▶ [Problem description]: Type out the data again. Keep every line exactly the same.

▶ [Information]:
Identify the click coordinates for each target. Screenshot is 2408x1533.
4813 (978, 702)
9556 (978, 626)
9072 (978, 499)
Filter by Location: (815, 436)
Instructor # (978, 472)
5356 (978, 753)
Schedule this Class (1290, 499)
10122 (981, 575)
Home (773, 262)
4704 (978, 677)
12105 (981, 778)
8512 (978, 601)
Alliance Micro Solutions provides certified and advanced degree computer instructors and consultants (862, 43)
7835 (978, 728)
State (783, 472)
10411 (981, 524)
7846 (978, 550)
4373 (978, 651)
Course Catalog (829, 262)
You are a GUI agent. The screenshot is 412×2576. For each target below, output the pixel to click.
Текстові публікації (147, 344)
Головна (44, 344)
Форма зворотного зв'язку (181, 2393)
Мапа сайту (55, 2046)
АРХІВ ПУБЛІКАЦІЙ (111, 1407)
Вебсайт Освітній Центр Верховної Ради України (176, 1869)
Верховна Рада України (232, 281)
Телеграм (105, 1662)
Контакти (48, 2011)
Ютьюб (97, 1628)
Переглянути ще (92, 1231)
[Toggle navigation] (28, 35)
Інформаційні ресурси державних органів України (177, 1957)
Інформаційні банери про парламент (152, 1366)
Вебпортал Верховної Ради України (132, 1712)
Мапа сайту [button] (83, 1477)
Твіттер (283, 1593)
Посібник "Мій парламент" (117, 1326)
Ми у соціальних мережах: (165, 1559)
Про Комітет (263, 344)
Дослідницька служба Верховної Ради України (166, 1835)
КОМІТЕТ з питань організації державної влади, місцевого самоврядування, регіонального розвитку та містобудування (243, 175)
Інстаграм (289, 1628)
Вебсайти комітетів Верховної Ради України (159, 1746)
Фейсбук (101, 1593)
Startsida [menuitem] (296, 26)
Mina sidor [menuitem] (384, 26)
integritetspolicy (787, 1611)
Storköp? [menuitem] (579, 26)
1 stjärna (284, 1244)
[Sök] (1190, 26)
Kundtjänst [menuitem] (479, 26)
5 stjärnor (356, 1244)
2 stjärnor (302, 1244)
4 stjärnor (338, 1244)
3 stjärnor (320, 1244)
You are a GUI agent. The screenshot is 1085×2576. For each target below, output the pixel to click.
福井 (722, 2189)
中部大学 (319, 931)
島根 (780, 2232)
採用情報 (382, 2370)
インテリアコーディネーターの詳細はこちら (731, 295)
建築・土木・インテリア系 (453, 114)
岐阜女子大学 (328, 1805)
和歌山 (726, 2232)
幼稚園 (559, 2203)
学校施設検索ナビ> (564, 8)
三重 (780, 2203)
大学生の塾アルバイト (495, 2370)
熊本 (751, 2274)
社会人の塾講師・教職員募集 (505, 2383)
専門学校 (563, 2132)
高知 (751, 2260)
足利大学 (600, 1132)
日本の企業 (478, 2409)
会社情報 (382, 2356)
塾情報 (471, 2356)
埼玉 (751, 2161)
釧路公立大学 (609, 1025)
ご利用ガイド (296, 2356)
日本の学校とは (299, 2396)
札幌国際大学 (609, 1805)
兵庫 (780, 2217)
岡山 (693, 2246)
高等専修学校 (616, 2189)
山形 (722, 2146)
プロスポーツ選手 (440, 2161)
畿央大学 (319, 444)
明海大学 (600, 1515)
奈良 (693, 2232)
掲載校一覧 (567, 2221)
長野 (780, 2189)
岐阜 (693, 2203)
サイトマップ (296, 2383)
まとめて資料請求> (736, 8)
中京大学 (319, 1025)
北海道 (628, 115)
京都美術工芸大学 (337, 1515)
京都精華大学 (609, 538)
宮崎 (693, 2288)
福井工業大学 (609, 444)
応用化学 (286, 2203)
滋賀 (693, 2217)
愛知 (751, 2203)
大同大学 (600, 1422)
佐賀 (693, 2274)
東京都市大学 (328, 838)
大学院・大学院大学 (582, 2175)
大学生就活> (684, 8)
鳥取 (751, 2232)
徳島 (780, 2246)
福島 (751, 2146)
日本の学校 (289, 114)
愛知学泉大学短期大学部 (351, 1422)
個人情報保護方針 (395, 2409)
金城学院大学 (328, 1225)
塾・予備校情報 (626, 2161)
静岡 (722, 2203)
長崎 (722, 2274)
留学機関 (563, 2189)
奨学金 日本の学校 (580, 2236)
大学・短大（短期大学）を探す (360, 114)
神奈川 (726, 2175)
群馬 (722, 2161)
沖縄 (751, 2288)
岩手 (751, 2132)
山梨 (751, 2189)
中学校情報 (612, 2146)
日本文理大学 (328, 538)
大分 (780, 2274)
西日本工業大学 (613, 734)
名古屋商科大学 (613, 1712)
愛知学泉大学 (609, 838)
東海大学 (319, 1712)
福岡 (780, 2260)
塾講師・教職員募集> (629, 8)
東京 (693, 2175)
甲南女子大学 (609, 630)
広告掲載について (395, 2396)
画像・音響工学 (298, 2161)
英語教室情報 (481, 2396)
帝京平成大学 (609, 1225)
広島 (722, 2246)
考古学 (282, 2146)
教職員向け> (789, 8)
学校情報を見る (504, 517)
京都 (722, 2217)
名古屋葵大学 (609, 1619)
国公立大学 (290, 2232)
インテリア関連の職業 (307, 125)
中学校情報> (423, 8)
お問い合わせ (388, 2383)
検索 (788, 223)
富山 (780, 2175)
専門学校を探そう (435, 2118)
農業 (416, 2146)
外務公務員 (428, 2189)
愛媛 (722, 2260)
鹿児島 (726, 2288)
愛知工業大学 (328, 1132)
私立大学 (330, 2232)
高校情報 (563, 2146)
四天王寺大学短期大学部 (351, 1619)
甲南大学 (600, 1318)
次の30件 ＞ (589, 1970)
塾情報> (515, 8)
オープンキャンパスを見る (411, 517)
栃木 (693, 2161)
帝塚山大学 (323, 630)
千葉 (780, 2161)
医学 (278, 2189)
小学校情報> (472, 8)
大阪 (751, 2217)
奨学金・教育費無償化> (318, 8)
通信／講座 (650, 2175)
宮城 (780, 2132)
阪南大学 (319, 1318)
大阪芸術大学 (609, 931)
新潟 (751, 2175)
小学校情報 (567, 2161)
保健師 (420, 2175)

▶ [Problem solution]:
Identify the click coordinates for each target. Screenshot is 2408x1533.
4813 (978, 702)
9556 (978, 626)
9072 (978, 499)
Filter by Location: (815, 436)
Instructor # (978, 472)
5356 (978, 753)
Schedule this Class (1290, 499)
10122 (981, 575)
Home (773, 262)
4704 (978, 677)
12105 (981, 778)
8512 (978, 601)
Alliance Micro Solutions provides certified and advanced degree computer instructors and consultants (862, 43)
7835 (978, 728)
State (783, 472)
10411 (981, 524)
7846 (978, 550)
4373 (978, 651)
Course Catalog (829, 262)
You are a GUI agent. The screenshot is 412×2576. For each target below, output the pixel to click.
Текстові публікації (147, 344)
Головна (44, 344)
Форма зворотного зв'язку (181, 2393)
Мапа сайту (55, 2046)
АРХІВ ПУБЛІКАЦІЙ (111, 1407)
Вебсайт Освітній Центр Верховної Ради України (176, 1869)
Верховна Рада України (232, 281)
Телеграм (105, 1662)
Контакти (48, 2011)
Ютьюб (97, 1628)
Переглянути ще (92, 1231)
[Toggle navigation] (28, 35)
Інформаційні ресурси державних органів України (177, 1957)
Інформаційні банери про парламент (152, 1366)
Вебпортал Верховної Ради України (132, 1712)
Мапа сайту [button] (83, 1477)
Твіттер (283, 1593)
Посібник "Мій парламент" (117, 1326)
Ми у соціальних мережах: (165, 1559)
Про Комітет (263, 344)
Дослідницька служба Верховної Ради України (166, 1835)
КОМІТЕТ з питань організації державної влади, місцевого самоврядування, регіонального розвитку та містобудування (243, 175)
Інстаграм (289, 1628)
Вебсайти комітетів Верховної Ради України (159, 1746)
Фейсбук (101, 1593)
Startsida [menuitem] (296, 26)
Mina sidor [menuitem] (384, 26)
integritetspolicy (787, 1611)
Storköp? [menuitem] (579, 26)
1 stjärna (284, 1244)
[Sök] (1190, 26)
Kundtjänst [menuitem] (479, 26)
5 stjärnor (356, 1244)
2 stjärnor (302, 1244)
4 stjärnor (338, 1244)
3 stjärnor (320, 1244)
You are a GUI agent. The screenshot is 1085×2576. For each target below, output the pixel to click.
福井 (722, 2189)
中部大学 (319, 931)
島根 (780, 2232)
採用情報 (382, 2370)
インテリアコーディネーターの詳細はこちら (731, 295)
建築・土木・インテリア系 (453, 114)
岐阜女子大学 (328, 1805)
和歌山 (726, 2232)
幼稚園 (559, 2203)
学校施設検索ナビ> (564, 8)
三重 (780, 2203)
大学生の塾アルバイト (495, 2370)
熊本 (751, 2274)
社会人の塾講師・教職員募集 (505, 2383)
専門学校 (563, 2132)
高知 (751, 2260)
足利大学 (600, 1132)
日本の企業 (478, 2409)
会社情報 (382, 2356)
塾情報 (471, 2356)
埼玉 (751, 2161)
釧路公立大学 (609, 1025)
ご利用ガイド (296, 2356)
日本の学校とは (299, 2396)
札幌国際大学 (609, 1805)
兵庫 (780, 2217)
岡山 (693, 2246)
高等専修学校 (616, 2189)
山形 (722, 2146)
プロスポーツ選手 (440, 2161)
畿央大学 (319, 444)
明海大学 (600, 1515)
奈良 (693, 2232)
掲載校一覧 (567, 2221)
長野 (780, 2189)
岐阜 (693, 2203)
サイトマップ (296, 2383)
まとめて資料請求> (736, 8)
中京大学 (319, 1025)
北海道 (628, 115)
京都美術工芸大学 (337, 1515)
京都精華大学 (609, 538)
宮崎 (693, 2288)
福井工業大学 (609, 444)
応用化学 (286, 2203)
滋賀 (693, 2217)
愛知 (751, 2203)
大同大学 (600, 1422)
佐賀 (693, 2274)
東京都市大学 (328, 838)
大学院・大学院大学 (582, 2175)
大学生就活> (684, 8)
鳥取 (751, 2232)
徳島 (780, 2246)
福島 (751, 2146)
日本の学校 (289, 114)
愛知学泉大学短期大学部 (351, 1422)
個人情報保護方針 (395, 2409)
金城学院大学 (328, 1225)
塾・予備校情報 (626, 2161)
静岡 (722, 2203)
長崎 (722, 2274)
留学機関 (563, 2189)
奨学金 日本の学校 (580, 2236)
大学・短大（短期大学）を探す (360, 114)
神奈川 (726, 2175)
群馬 (722, 2161)
沖縄 (751, 2288)
岩手 (751, 2132)
山梨 (751, 2189)
中学校情報 (612, 2146)
日本文理大学 (328, 538)
大分 (780, 2274)
西日本工業大学 (613, 734)
名古屋商科大学 (613, 1712)
愛知学泉大学 (609, 838)
東海大学 (319, 1712)
福岡 (780, 2260)
塾講師・教職員募集> (629, 8)
東京 (693, 2175)
甲南女子大学 (609, 630)
広告掲載について (395, 2396)
画像・音響工学 (298, 2161)
英語教室情報 (481, 2396)
帝京平成大学 (609, 1225)
広島 (722, 2246)
考古学 (282, 2146)
教職員向け> (789, 8)
学校情報を見る (504, 517)
京都 (722, 2217)
名古屋葵大学 (609, 1619)
国公立大学 (290, 2232)
インテリア関連の職業 (307, 125)
中学校情報> (423, 8)
お問い合わせ (388, 2383)
検索 (788, 223)
富山 (780, 2175)
専門学校を探そう (435, 2118)
農業 (416, 2146)
外務公務員 (428, 2189)
愛媛 (722, 2260)
鹿児島 (726, 2288)
愛知工業大学 (328, 1132)
私立大学 (330, 2232)
高校情報 (563, 2146)
四天王寺大学短期大学部 (351, 1619)
甲南大学 (600, 1318)
次の30件 ＞ (589, 1970)
塾情報> (515, 8)
オープンキャンパスを見る (411, 517)
栃木 (693, 2161)
帝塚山大学 (323, 630)
千葉 (780, 2161)
医学 (278, 2189)
小学校情報> (472, 8)
大阪 (751, 2217)
奨学金・教育費無償化> (318, 8)
通信／講座 (650, 2175)
宮城 (780, 2132)
阪南大学 (319, 1318)
大阪芸術大学 (609, 931)
新潟 (751, 2175)
小学校情報 (567, 2161)
保健師 (420, 2175)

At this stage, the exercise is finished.